Kondisi ini membuat banyak masyarakat ragu dan terjebak pada narasi negatif, tanpa memahami fungsi vape sebagai alat bantu transisi bagi perokok dewasa. Wayne, salah satu retailer vape mencatat bahwa dalam dua hingga tiga tahun terakhir, produk berbasis pod semakin diminati karena dinilai lebih praktis dan mudah digunakan dibanding perangkat konvensional.

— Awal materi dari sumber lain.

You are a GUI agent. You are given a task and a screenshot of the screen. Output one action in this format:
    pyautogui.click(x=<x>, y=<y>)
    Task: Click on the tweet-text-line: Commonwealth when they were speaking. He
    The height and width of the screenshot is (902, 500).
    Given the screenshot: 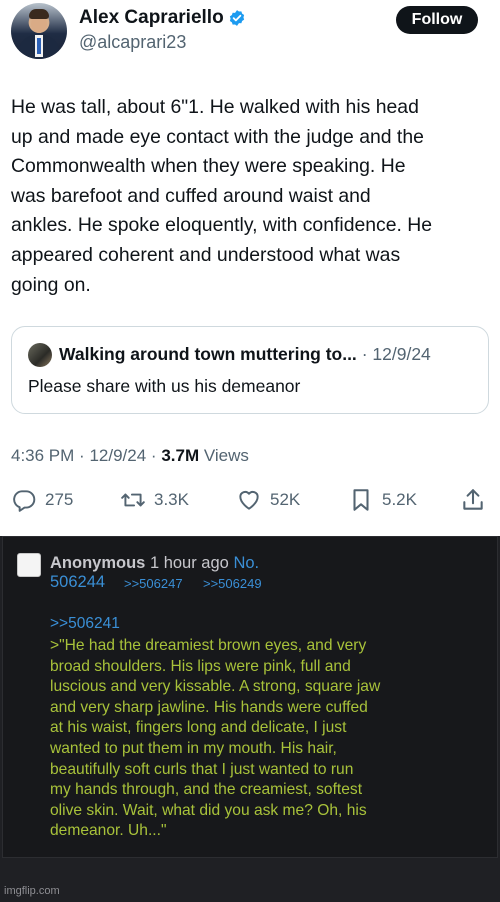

Tren ini diperkirakan berlanjut seiring masuknya pengguna dewasa baru yang mencari alternatif lebih sederhana.

Wayne juga menegaskan pentingnya tanggung jawab dalam distribusi dan edukasi. Penjualan vape kepada anak di bawah umur disebut menjadi garis merah yang tidak dapat ditoleransi. Menurutnya, banyak pelaku usaha vape yang berkomitmen pada edukasi, untuk selalu melakukan verifikasi usia serta memberikan informasi yang berimbang, bukan sekadar mendorong penjualan produk semata.

Di sisi lain, GEBRAK menilai peningkatan pengguna rokok elektrik harus diiringi dengan edukasi publik yang konsisten dan berbasis fakta. Melalui kolaborasi dengan vapestore dan komunitas, GEBRAK menargetkan perluasan sosialisasi pada 2026 agar lebih banyak perokok dewasa memahami opsi transisi yang tersedia, sekaligus menyadari bahwa tujuan akhirnya adalah berhenti merokok.

Ke depannya, proyeksi pertumbuhan pengguna rokok elektrik di Indonesia sangat bergantung pada pendekatan regulasi pemerintah. Pelaku industri berharap kebijakan tidak hanya melihat vape dari satu sisi, tetapi mempertimbangkan pengalaman perokok dewasa yang berhasil mengurangi atau menghentikan konsumsi rokok.